**Trecho fornecido:**
****

Todos esses danos jamais serão pagos porque são muitos anos de cadeia e
sofrimento. E isso não tem preço.
Boletim
NPC - Quando o jornal Folha de S.Paulo chama a ditadura instaurada no
Brasil com o golpe de 64 de “ditabranda” em um editorial, o que o senhor sente?
Olha,
eu sinto vontade de pegar as fotos dos assassinados sob tortura, não sob
combate, porque nós estávamos numa guerra e é uma lei da guerra se morrer em
combate, como ser preso também. Então, isso eu não reclamaria, mas eu pego as
fotos do Mario Alves, do Nelson José de Almeida, da Aurora [Nascimento
Furtado], pego as fotos de centenas de companheiros que foram mortos sob
tortura, e vou jogar lá no editor para ele saber se a dita foi branda ou foi
dura. Que ele veja lá, que se fosse o filho dele, se fosse o pai dele, a mãe
dele que sofreu aquelas torturas e foi assassinado sob tortura pelos agentes do
Estado, se ele faria essa classificação sobre o regime militar.
Eu
acho que é uma forma do grupo Folha, dos Frias, fazer uma média com essa onda
conservadora que ainda tem força na sociedade brasileira. Eu sou leitor e
assinante da Folha e realmente me deu vontade de rasgá-la, mas como eu
acho também que nós precisamos ouvir os vários lados da questão, com esse
espírito democrático, estou com tolerância para dialogar. Quem sabe se nós
jogarmos na cara do editor essas fotos eles possam mudar o ponto de vista deles
e falar que a ditadura foi tão sangrenta quanto as outras. Pode não ter matado
tanto quanto as outras, mas torturou tanto ou mais do que a chilena e a
argentina. Essa forma de qualificar e comparar é na verdade uma forma política
de conciliação com aqueles que já foram superados historicamente, mas teimam em
ainda ter um papel negativo na realidade brasileira atual.

****

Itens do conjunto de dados
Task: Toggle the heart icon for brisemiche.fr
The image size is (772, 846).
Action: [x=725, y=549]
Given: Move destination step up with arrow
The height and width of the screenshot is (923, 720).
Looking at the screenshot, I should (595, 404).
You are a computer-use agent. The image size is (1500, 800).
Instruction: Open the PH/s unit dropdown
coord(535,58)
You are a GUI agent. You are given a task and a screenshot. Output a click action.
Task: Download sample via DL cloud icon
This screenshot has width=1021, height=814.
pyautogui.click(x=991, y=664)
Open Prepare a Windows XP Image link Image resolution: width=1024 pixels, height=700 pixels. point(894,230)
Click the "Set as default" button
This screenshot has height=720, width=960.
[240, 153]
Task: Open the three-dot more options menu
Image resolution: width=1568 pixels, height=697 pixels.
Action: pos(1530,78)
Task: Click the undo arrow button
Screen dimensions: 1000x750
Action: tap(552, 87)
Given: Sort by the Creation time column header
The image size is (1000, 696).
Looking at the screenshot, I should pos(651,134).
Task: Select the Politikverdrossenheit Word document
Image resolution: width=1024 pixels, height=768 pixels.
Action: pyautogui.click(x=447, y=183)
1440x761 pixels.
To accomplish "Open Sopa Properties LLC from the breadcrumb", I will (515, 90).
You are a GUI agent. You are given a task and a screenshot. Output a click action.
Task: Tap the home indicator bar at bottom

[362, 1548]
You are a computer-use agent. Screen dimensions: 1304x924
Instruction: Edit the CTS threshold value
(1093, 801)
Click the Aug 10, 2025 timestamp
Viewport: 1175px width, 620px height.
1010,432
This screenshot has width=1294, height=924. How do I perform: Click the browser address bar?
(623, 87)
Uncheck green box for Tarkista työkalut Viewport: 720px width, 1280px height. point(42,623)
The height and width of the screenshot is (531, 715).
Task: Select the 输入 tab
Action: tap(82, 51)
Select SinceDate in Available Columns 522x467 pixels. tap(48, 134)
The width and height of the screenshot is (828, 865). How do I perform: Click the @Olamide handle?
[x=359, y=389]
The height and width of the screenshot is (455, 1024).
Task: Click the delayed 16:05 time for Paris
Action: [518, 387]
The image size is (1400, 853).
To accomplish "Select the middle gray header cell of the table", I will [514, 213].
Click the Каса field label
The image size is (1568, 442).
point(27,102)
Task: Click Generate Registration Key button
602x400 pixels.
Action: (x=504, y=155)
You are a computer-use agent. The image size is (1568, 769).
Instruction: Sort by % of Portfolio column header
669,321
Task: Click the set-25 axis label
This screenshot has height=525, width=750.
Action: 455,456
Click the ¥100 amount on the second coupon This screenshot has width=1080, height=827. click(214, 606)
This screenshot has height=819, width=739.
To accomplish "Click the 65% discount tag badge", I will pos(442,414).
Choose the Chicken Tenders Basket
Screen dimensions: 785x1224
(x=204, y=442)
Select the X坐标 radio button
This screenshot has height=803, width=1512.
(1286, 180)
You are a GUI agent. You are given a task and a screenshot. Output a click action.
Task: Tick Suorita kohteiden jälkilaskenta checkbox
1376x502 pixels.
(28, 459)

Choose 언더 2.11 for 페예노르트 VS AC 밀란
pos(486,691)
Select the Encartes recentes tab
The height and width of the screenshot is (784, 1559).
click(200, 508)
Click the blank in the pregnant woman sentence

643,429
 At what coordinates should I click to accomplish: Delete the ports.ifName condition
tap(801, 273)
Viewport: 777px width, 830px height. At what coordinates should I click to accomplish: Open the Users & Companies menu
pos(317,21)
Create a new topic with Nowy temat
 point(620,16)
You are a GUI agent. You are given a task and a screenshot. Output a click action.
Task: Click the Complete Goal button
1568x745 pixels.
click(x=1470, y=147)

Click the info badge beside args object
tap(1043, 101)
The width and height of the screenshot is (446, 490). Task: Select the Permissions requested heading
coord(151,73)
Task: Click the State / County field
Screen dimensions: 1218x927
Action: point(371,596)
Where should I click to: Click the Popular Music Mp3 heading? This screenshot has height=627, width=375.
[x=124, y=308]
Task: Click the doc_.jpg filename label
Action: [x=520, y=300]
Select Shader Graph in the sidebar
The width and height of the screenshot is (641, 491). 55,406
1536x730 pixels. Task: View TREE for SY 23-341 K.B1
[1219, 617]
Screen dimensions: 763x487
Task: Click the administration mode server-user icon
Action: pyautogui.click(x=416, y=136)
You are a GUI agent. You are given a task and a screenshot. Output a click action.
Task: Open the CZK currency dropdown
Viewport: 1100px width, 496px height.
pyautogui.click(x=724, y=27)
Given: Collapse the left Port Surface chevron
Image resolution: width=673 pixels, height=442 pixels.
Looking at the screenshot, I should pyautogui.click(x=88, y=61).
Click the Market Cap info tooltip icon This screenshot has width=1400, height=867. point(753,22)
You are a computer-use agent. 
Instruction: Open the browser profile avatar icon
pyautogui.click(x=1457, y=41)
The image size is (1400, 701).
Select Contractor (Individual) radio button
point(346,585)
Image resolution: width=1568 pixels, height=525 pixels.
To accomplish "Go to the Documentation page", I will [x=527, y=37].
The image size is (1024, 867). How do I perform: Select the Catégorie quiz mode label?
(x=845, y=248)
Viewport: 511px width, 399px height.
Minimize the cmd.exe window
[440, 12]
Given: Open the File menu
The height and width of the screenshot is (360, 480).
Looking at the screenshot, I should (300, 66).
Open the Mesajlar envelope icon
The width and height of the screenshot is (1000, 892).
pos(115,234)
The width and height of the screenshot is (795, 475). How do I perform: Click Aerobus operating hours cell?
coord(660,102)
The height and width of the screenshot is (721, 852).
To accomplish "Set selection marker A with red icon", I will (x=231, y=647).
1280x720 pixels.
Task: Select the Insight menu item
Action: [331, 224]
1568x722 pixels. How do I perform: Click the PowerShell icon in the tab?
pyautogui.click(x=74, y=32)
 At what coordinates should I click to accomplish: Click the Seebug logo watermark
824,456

****

**Tarefas do exercício:**
A) No trecho sobre o editorial da Folha, qual é a relação do entrevistado com esse jornal?
B) Segundo o trecho, por que o entrevistado, apesar da vontade de rasgar a Folha, diz estar com tolerância para dialogar?

**Respostas esperadas:**
A) Ele é leitor e assinante da Folha.

B) Ele acha que é preciso ouvir os vários lados da questão. Por isso, com espírito democrático, está disposto ao diálogo.